• **The data**
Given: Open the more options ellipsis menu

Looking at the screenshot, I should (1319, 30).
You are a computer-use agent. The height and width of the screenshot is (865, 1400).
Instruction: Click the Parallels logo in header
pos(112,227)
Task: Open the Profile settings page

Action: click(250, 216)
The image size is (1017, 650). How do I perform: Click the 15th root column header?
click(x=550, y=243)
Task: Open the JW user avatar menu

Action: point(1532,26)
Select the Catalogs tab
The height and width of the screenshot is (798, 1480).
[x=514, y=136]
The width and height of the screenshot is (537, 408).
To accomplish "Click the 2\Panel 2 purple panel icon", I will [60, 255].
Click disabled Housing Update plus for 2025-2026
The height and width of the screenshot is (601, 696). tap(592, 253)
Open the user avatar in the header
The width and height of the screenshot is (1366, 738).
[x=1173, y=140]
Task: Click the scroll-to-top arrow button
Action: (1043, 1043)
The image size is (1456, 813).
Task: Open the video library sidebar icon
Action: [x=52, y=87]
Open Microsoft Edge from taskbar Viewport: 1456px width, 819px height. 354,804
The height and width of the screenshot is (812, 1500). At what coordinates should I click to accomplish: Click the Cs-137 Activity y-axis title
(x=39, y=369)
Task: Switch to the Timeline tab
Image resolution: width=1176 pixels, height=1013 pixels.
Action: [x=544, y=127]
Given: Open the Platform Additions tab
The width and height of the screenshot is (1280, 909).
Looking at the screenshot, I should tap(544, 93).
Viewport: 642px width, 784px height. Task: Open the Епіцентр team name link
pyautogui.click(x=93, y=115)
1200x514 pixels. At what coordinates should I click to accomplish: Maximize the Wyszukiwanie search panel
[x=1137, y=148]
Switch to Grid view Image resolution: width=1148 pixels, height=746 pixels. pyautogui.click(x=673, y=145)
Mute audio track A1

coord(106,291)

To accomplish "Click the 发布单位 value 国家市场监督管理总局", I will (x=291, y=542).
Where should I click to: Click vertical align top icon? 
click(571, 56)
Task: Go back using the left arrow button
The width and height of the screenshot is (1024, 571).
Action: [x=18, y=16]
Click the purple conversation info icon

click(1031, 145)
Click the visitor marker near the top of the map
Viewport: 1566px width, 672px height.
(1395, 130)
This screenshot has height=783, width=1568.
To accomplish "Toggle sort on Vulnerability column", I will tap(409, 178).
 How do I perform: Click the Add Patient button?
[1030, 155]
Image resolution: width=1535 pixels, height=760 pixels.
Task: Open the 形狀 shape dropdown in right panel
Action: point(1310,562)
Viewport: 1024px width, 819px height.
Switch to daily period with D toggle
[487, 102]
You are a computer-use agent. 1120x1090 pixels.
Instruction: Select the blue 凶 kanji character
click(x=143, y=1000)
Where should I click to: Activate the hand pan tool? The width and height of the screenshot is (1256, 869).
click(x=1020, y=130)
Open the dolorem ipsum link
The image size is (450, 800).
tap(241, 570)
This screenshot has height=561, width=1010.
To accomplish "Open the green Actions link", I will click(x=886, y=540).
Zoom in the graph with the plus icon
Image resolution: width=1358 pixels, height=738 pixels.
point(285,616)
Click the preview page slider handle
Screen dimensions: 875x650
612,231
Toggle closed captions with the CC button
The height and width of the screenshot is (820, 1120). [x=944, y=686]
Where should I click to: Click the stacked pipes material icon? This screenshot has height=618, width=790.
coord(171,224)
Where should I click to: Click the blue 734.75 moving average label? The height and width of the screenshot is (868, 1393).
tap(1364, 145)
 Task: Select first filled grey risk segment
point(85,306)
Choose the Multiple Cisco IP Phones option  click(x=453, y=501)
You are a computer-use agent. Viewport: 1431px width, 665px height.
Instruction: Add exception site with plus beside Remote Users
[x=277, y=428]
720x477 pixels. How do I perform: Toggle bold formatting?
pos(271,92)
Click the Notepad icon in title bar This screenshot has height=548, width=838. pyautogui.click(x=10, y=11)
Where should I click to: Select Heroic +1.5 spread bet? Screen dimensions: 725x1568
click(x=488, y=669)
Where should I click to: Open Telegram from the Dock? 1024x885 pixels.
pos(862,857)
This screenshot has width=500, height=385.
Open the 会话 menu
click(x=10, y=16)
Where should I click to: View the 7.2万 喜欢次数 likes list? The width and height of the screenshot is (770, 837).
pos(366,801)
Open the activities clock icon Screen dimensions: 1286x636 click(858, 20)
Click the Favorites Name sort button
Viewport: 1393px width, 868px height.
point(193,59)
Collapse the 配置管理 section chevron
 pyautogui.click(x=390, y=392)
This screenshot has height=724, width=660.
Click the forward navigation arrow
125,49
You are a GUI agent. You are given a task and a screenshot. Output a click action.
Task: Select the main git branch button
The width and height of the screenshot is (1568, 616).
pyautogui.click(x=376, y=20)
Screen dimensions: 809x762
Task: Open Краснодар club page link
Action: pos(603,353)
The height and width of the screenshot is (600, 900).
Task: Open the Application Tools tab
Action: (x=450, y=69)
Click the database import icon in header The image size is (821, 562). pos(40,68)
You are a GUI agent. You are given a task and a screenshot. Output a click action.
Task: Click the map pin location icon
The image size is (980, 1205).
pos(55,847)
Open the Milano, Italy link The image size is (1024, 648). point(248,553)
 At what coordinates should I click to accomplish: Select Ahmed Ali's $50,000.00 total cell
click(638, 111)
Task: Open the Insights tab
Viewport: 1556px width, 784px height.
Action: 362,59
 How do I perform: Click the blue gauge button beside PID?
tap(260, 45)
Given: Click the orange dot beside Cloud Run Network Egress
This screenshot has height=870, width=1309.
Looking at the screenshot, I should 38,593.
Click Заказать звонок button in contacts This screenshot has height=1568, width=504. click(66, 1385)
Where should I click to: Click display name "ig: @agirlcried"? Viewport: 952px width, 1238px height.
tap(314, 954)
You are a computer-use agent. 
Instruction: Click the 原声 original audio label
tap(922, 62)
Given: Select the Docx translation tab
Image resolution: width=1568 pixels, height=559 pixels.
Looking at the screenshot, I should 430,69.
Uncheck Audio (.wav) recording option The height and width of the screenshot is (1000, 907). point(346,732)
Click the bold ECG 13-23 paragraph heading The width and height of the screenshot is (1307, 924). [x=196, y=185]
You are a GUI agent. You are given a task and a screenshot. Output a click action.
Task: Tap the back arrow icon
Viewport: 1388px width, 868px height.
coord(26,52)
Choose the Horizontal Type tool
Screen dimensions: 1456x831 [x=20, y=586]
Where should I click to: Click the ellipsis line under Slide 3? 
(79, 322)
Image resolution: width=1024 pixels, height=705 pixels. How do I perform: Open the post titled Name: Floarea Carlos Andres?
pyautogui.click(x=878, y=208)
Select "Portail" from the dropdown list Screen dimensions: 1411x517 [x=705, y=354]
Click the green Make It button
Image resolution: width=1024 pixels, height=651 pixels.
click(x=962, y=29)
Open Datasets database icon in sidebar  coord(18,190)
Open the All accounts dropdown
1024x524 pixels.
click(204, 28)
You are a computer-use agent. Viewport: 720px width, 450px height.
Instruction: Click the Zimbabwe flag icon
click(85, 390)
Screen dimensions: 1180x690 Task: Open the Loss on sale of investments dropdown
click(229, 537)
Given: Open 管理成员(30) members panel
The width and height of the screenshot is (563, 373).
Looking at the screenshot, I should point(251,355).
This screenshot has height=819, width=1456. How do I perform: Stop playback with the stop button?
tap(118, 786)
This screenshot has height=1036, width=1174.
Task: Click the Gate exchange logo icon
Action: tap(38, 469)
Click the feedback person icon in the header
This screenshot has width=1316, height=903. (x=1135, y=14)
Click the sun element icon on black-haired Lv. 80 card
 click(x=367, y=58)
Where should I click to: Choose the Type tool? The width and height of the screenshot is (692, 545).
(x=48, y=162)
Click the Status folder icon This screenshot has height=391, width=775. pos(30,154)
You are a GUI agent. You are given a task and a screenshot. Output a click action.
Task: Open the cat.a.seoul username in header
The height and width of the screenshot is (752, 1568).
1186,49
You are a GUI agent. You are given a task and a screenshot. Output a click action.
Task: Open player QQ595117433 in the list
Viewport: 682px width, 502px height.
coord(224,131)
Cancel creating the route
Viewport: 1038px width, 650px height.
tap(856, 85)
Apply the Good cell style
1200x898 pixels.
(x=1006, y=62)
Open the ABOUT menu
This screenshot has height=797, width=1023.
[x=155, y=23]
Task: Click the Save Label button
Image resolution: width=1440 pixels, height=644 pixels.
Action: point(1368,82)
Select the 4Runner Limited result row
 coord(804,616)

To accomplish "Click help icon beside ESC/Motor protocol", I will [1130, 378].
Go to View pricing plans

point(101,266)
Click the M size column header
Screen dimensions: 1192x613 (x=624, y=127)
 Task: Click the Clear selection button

• **Challenge**
Render the rows as a JSON list of strings, one string per line and blank lines omitted. Begin with the line containing "Click the visitor" and continue through the line containing "will tap(409, 178).".

• **Task answer**
[
  "Click the visitor marker near the top of the map",
  "Viewport: 1566px width, 672px height.",
  "(1395, 130)",
  "This screenshot has height=783, width=1568.",
  "To accomplish \"Toggle sort on Vulnerability column\", I will tap(409, 178)."
]